- **TASK TO COMPLETE**
Could you reproduce the lines below from the one with "Click the Solana logo icon" through the one with "Clear the Post telemetry message type"? Keep both ends and add nothing.

- **DATA EXTRACT**
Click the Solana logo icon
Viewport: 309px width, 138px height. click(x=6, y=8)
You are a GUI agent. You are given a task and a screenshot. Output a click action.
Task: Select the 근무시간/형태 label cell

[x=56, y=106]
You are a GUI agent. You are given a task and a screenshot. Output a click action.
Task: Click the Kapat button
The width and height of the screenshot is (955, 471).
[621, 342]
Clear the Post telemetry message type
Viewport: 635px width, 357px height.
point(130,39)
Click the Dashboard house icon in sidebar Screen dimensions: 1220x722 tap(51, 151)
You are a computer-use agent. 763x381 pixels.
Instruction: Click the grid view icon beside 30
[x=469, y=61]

==

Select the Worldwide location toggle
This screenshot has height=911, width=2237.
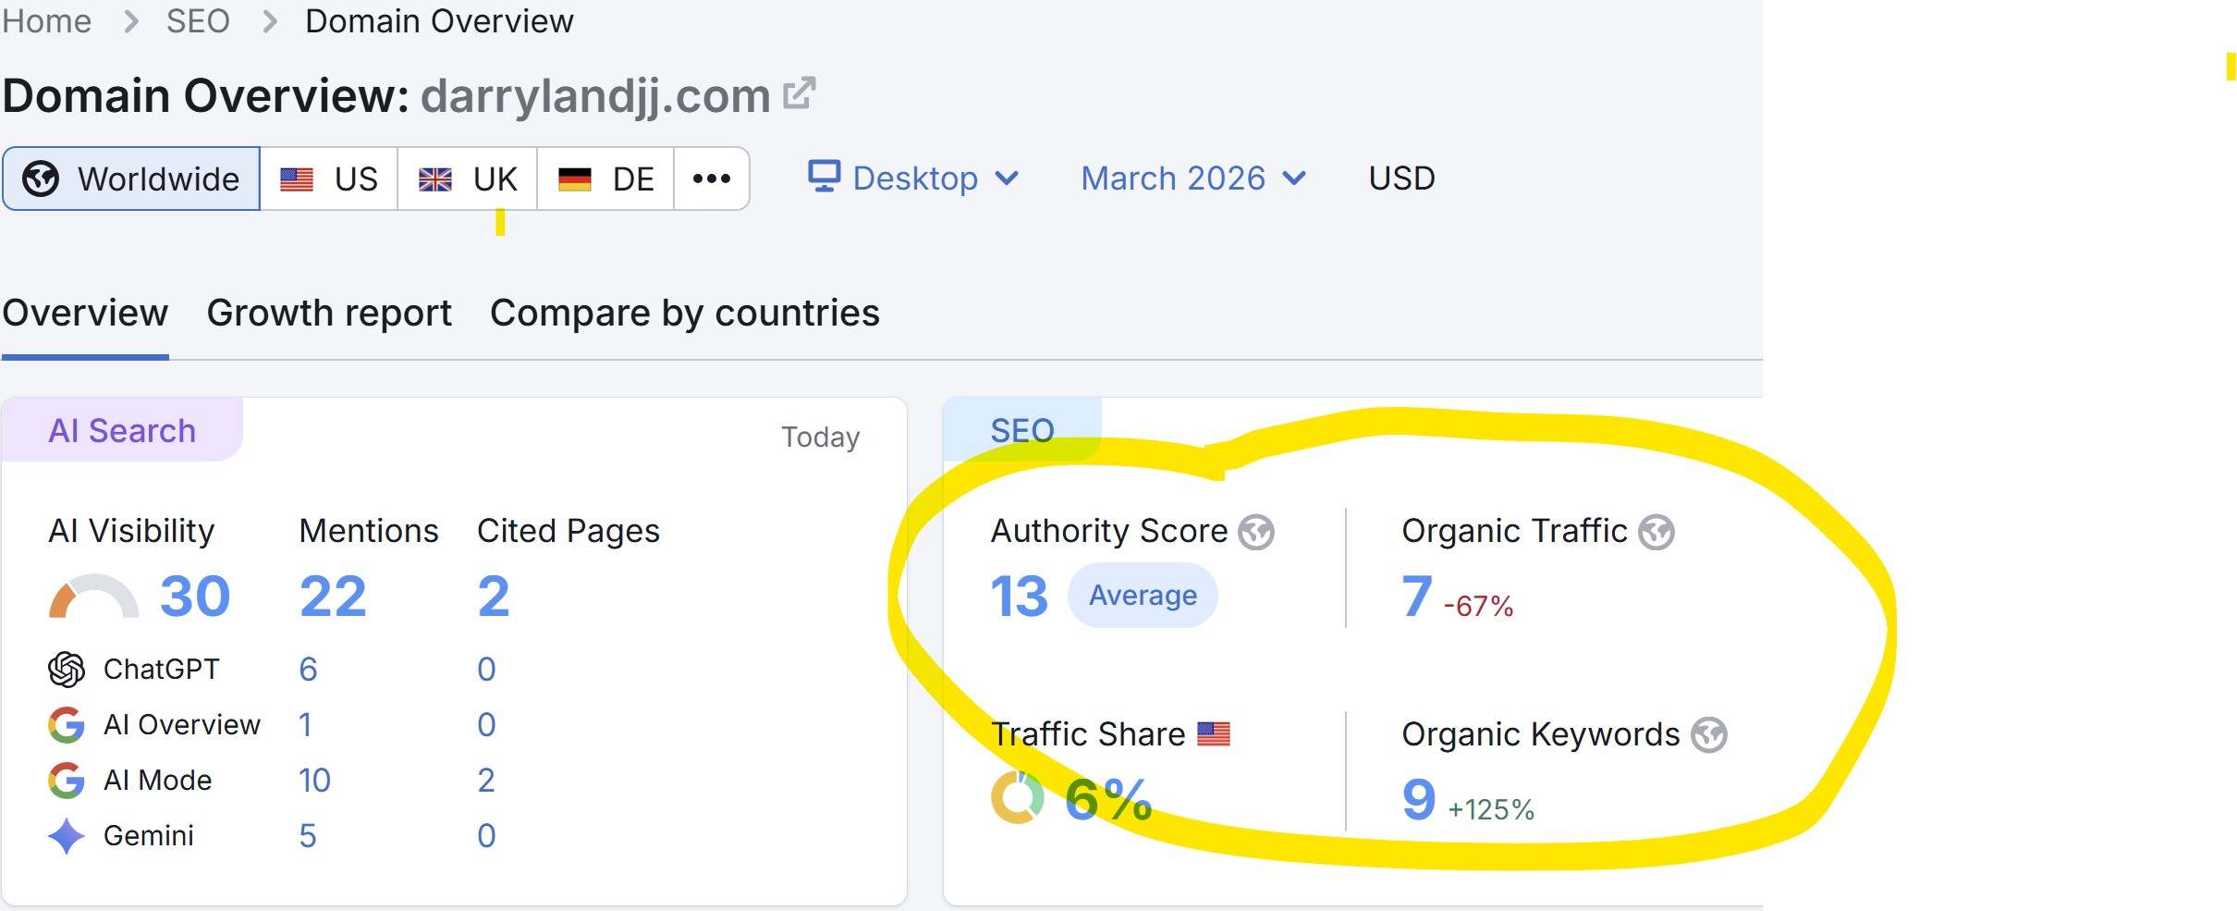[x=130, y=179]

- **OUTPUT**
Click the Solana logo icon
Viewport: 309px width, 138px height. click(x=6, y=8)
You are a GUI agent. You are given a task and a screenshot. Output a click action.
Task: Select the 근무시간/형태 label cell

[x=56, y=106]
You are a GUI agent. You are given a task and a screenshot. Output a click action.
Task: Click the Kapat button
The width and height of the screenshot is (955, 471).
[621, 342]
Clear the Post telemetry message type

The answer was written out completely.